Dalam pernyataan yang dibacakan oleh Polandia kepada Dewan Hak Asasi Manusia PBB di Jenewa mengatakan bahwa, tindakan otoritas Rusia terhadap Navalny tidak dapat diterima dan bermotif politik. Sebanyak 45 negara tersebut sebagian besar adalah negara-negara Eropa, Australia, Amerika Serikat (AS), Kanada, dan Jepang.
Navalny, seorang kritikus terkemuka Kremlin dipenjara selama dua setengah tahun karena dugaan pelanggaran pembebasan bersyarat terkait kasus penggelapan. Navalny mengatakan, tuduhan yang dilayangkan kepadanya tidak benar dan memiliki alasan politik.
“Kami menyerukan kepada Federasi Rusia untuk pembebasan Navalny segera dan tanpa syarat, dan membebaskan semua mereka yang ditahan secara tidak sah atau sewenang-wenang, termasuk untuk menggunakan hak mereka atas kebebasan berkumpul dan berserikat secara damai, kebebasan berpendapat dan berekspresi, dan kebebasan beragama atau berkeyakinan," ujar pernyataan bersama tersebut.

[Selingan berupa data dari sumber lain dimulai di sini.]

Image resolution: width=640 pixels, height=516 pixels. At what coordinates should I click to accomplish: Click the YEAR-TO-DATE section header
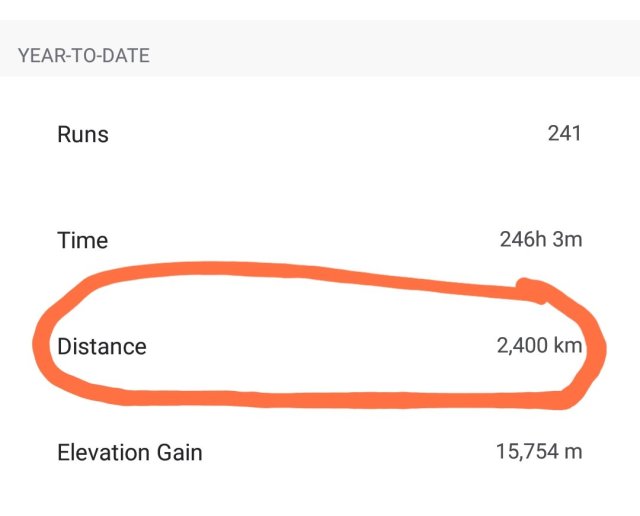click(83, 56)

"Kami juga prihatin dengan banyaknya penangkapan sewenang-wenang terhadap pengunjuk rasa yang menyatakan dukungan mereka untuk Navalny di hampir seluruh kota di Rusia," tambah pernyataan itu.
Duta Besar Inggris, Julian Braithwaite mengatakan, Rusia telah bertindak sangat memalukan karena Navalny telah dipenjara sementara kasus peracunannya tidak diselidiki. Pada Jumat (12/3) pengacara Navalny mengatakan bahwa kliennya telah dipindahkan dari penjara di wilayah Vladimir. Hingga kini belum diketahui kemana Navalny dipindahkan.
Pakar hak asasi manusia PBB mengatakan pada 1 Maret bahwa, Rusia harus disalahkan atas upaya untuk membunuh Navalny. Dia menyerukan penyelidikan internasional atas kasus keracunannya. Moskow membantah telah meracuni Navalny dan tidak ada bukti kuat yang mendukung tuduhan itu.
Amerika Serikat dan Uni Eropa telah menjatuhkan sanksi kepada individu dan entitas Rusia atas kasus Navalny. Kremlin menyebut sanksi itu tidak masuk akal, tidak dapat dibenarkan, dan tidak memiliki dampak nyata apa pun.
"Pernyataan hari ini seharusnya menjadi awal dari pengawasan dan tindakan Dewan yang lebih besar untuk mengakhiri tindakan keras," kata John Fisher dari Human Rights Watch yang berbasis di New York.